++++ Dataset
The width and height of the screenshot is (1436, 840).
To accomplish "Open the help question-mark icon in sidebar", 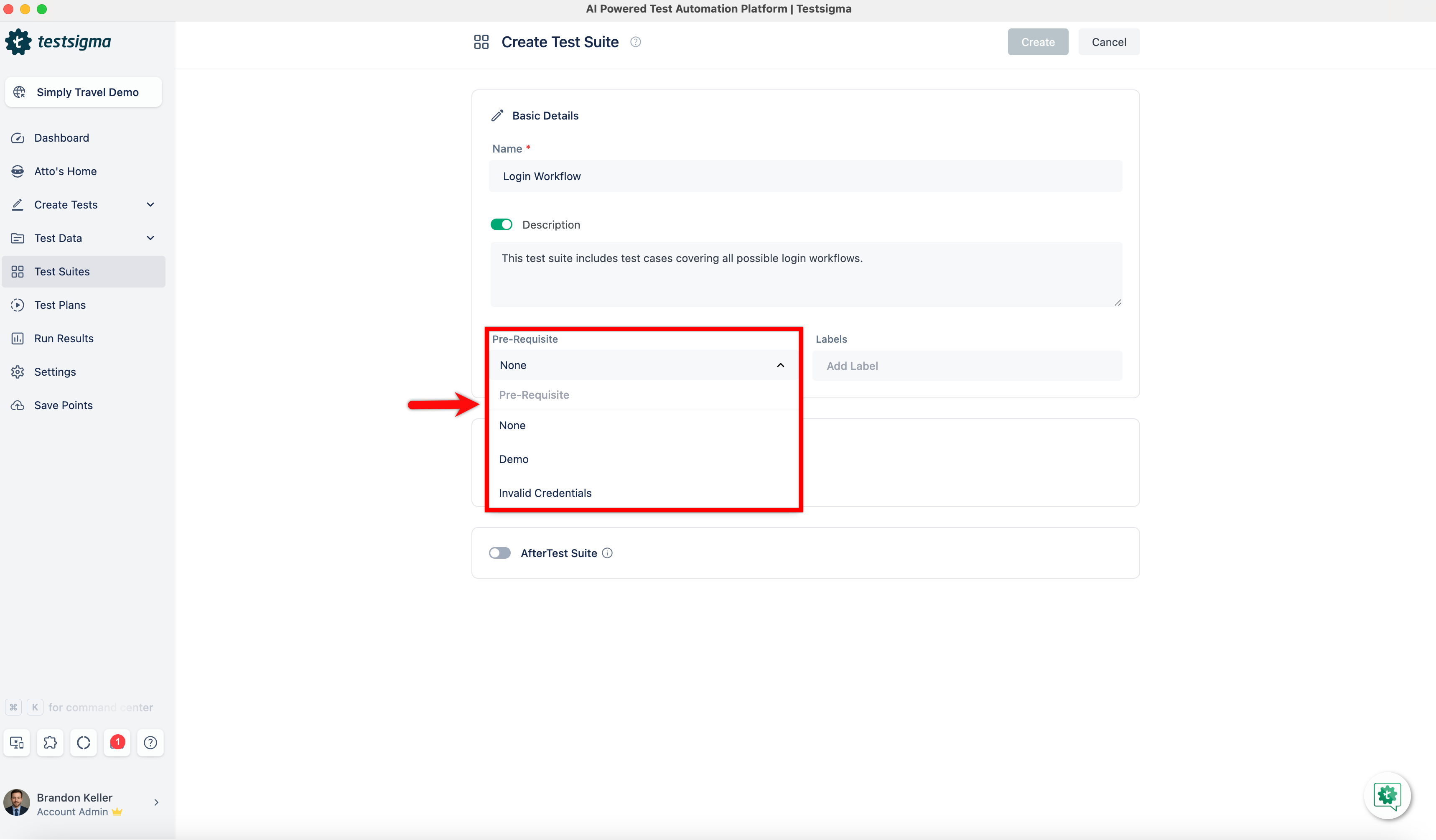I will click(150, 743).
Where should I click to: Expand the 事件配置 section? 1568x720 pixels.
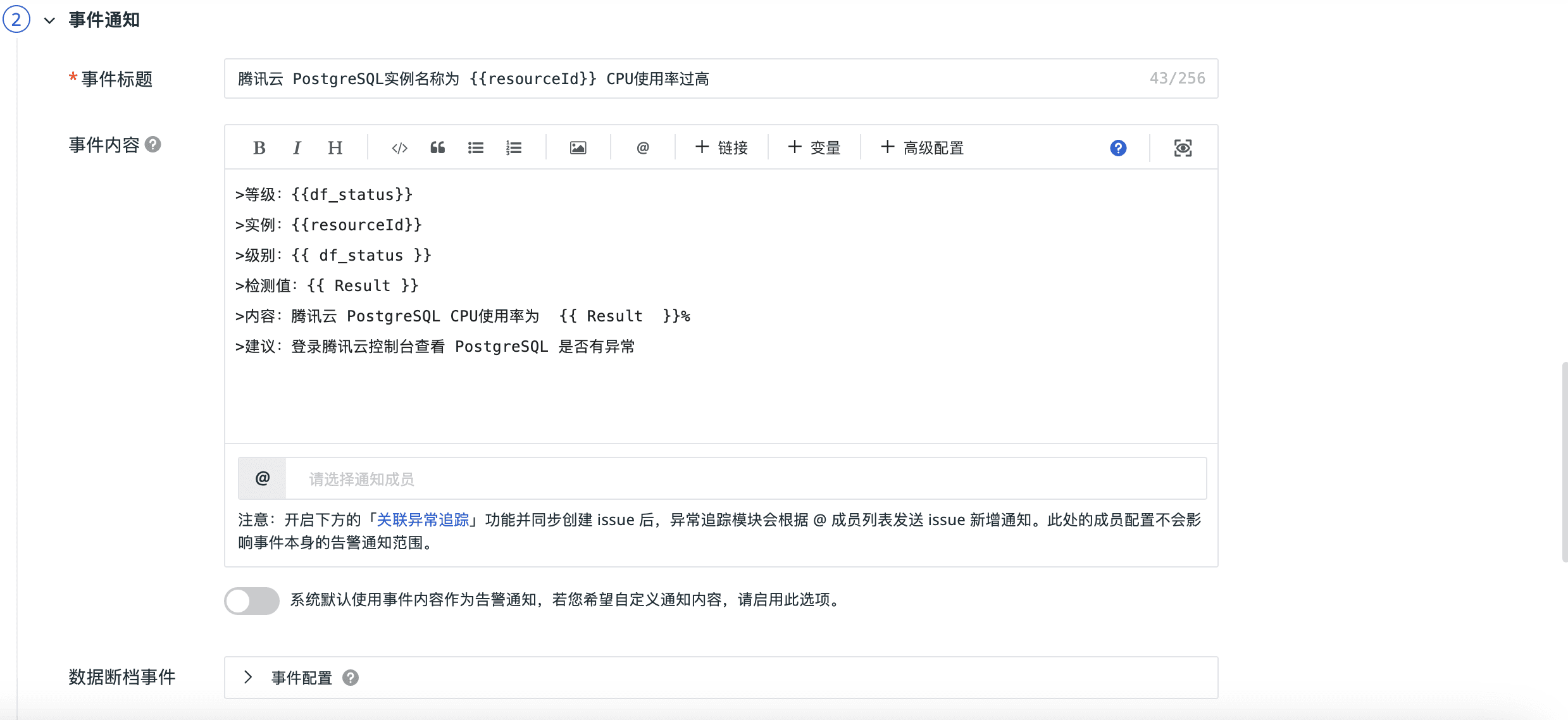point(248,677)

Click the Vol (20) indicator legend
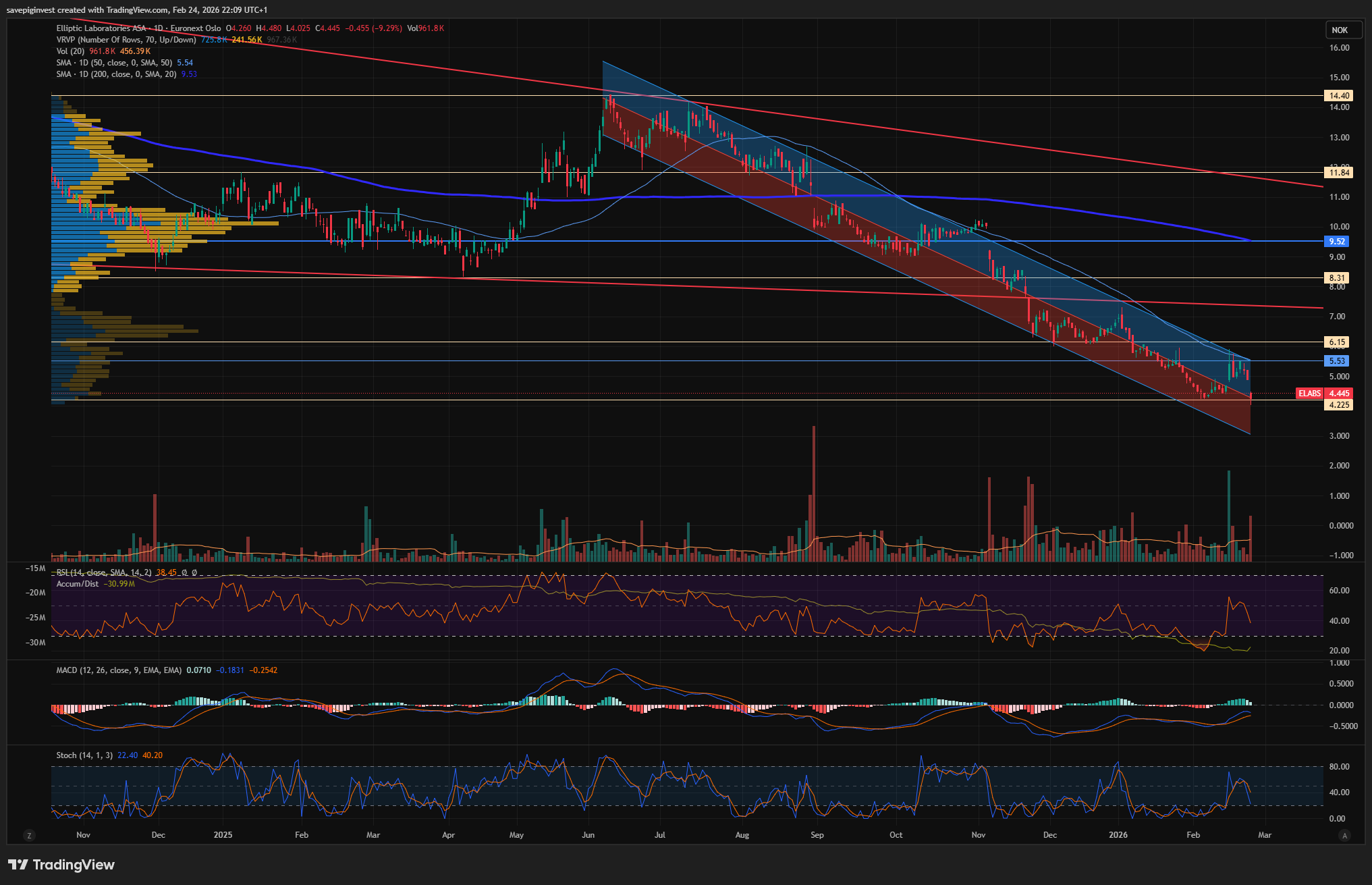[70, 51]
++++++++
++++ Dataset
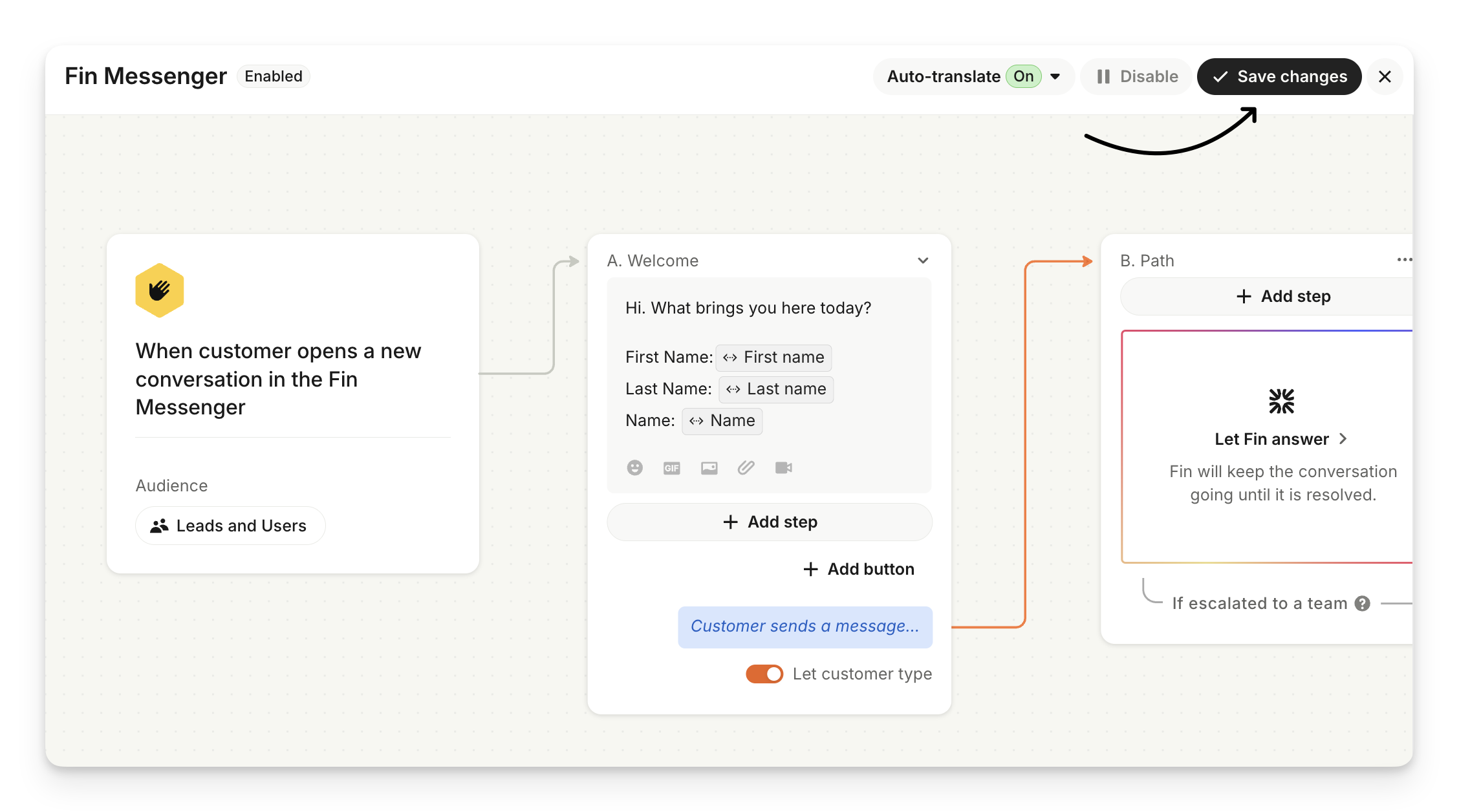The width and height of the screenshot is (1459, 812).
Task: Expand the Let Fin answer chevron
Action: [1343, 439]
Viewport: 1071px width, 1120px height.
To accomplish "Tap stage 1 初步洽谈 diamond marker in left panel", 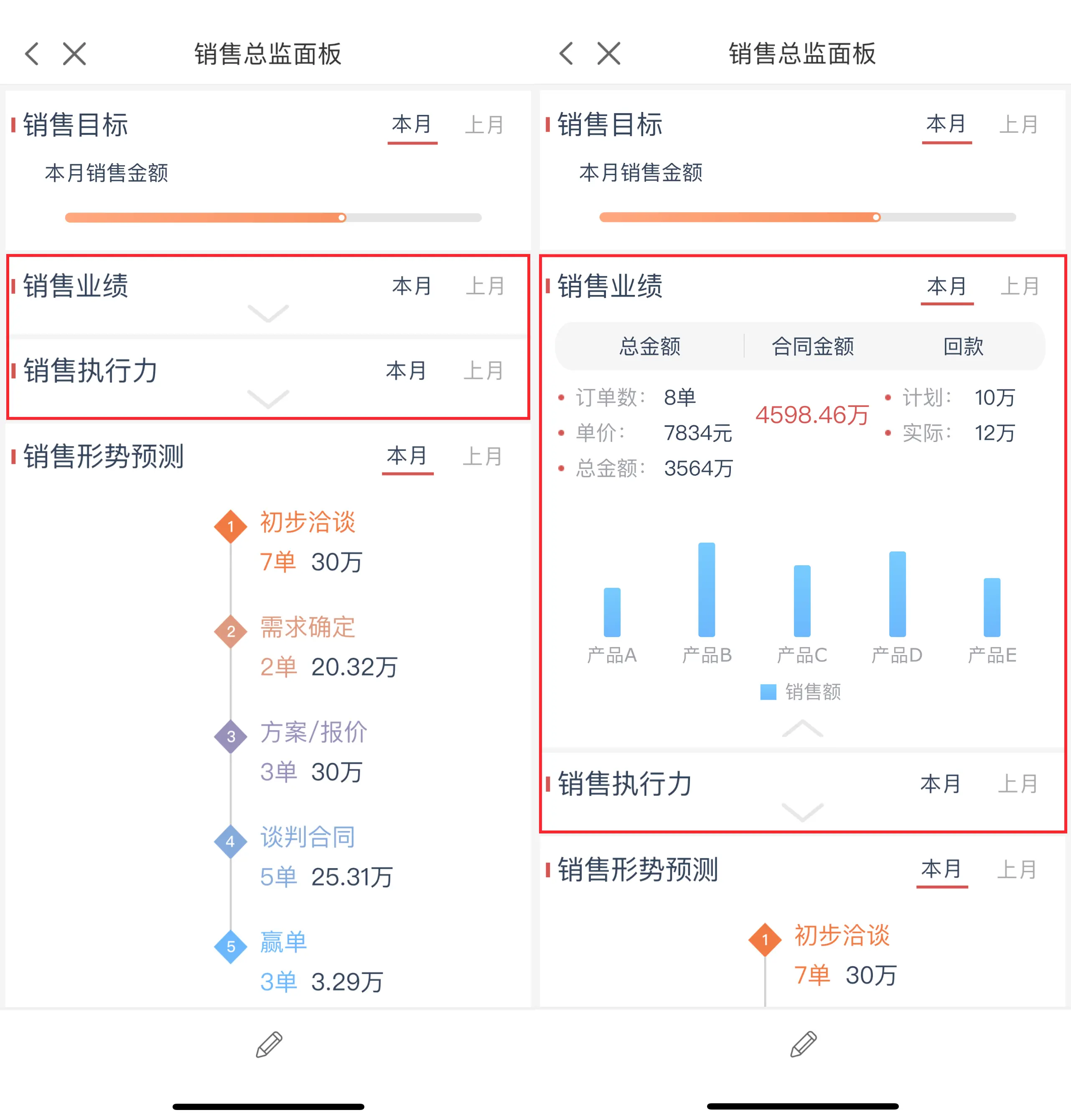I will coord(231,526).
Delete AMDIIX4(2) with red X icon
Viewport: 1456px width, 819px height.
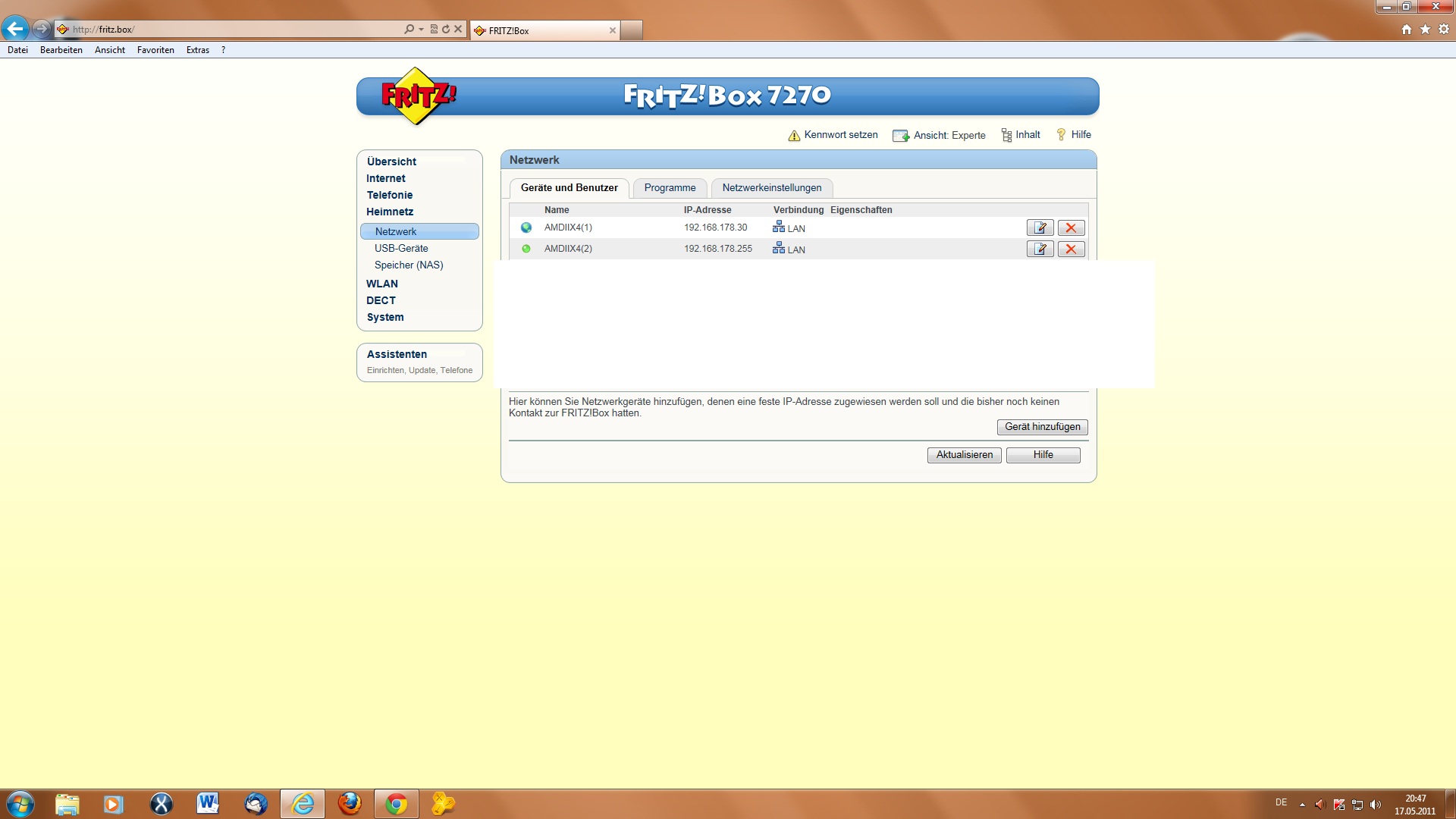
++++++++
++++ Dataset
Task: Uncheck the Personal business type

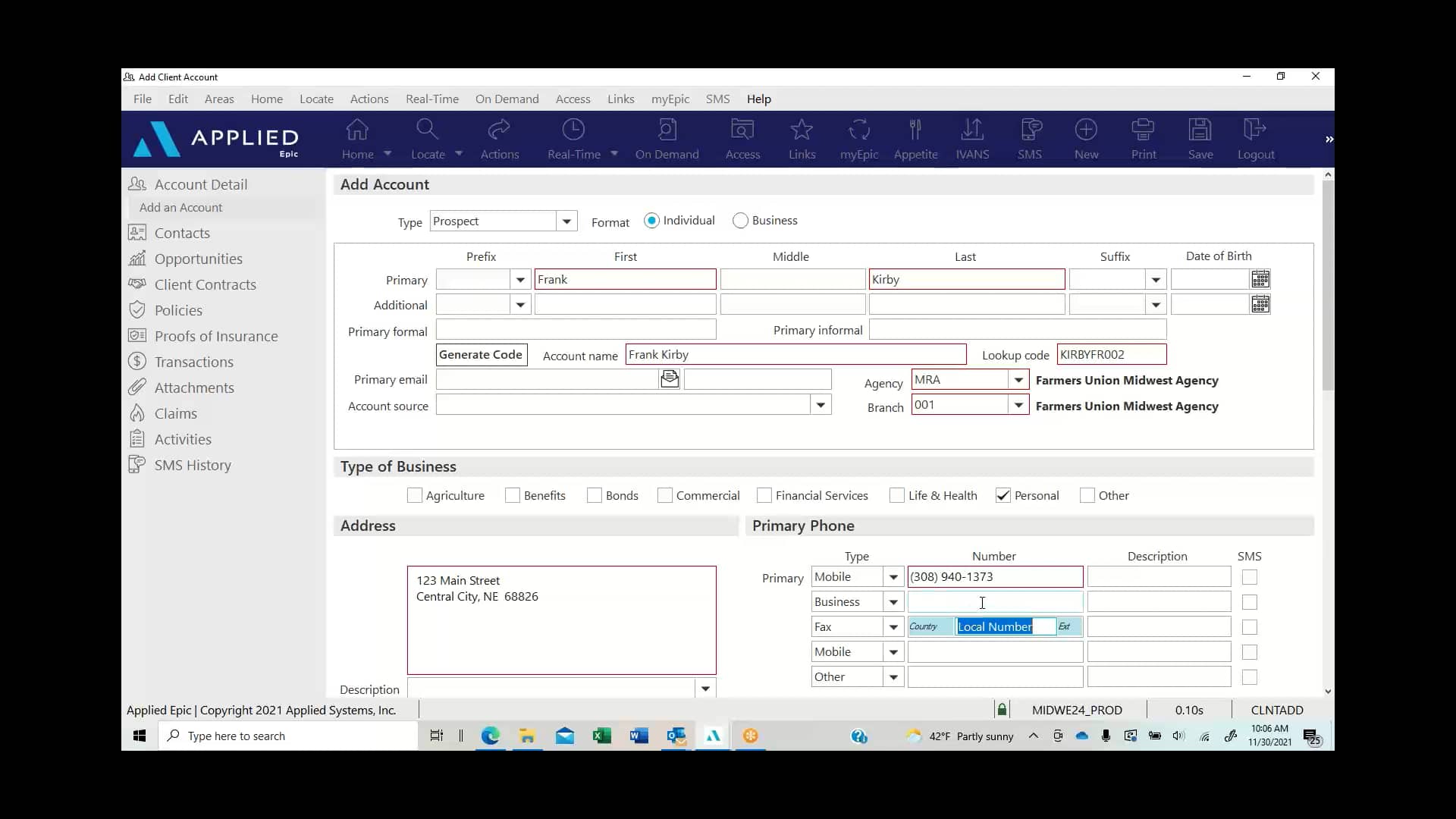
++++++++
What you are asked to do: Could you return exactly the lines above from the line with "Delete AMDIIX4(2) with red X icon" to the line with "Viewport: 1456px width, 819px height.", both included, and nothing else?

Expected output:
Delete AMDIIX4(2) with red X icon
Viewport: 1456px width, 819px height.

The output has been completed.